The beak of the hawk grabs and drags in the grass, and the kite tumbles and lies on its back, tangled in the line.

“Do you want me to hold it up for you?” my daughter shouts in the wind.

“No!” I shout back.

I go to the kite and untangle it, swearing.

“You said a bad word,” my son says.


The wind picks up, and the children scream and lift their heads to the sky. They both take off their helmets and start running in circles, chasing the wind.

I right the kite and walk backward again, letting out the lines. It lifts, and I clench my hands into fists, ready for the pull of the kite. Then it nose-dives. The golden retriever barks and pounces on it. The lines wrap around his neck, and he whimpers and runs, dragging the kite behind him into the ditch.

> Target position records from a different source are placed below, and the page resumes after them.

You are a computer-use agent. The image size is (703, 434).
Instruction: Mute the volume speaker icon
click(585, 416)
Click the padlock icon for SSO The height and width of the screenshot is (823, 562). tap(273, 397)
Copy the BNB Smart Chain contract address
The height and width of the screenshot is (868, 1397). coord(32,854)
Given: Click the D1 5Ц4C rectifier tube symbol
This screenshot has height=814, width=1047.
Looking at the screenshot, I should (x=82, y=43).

I go to him. “Good boy,” I say. “It’s OK. Good boy.” I’m more worried about the kite being ruined.

By the time I get it untangled, my son is crying. My daughter puts her helmet back on. What wind there was has died down. I give up and walk across the meadow, and neither of them follows me. I walk to the edge of the property and sit under the lone ponderosa pine and stare at the marble marker: 1966–2005. Such a short life. I put my palm on the marble, which is cool despite the sun. He’s not here. I had him cremated. I don’t know how people can stand the thought of a loved one rotting in a box, wearing his best suit. He’d never owned a suit anyway.

I close my eyes, because I’m sick of seeing everything: his name carved in marble, our children, this land he loved. Then I open them again, and when I do, I spot something purple flashing across the sky, swooping back and forth. The wind has switched direction. I follow the kite strings downward to my daughter’s hands, my son at her side.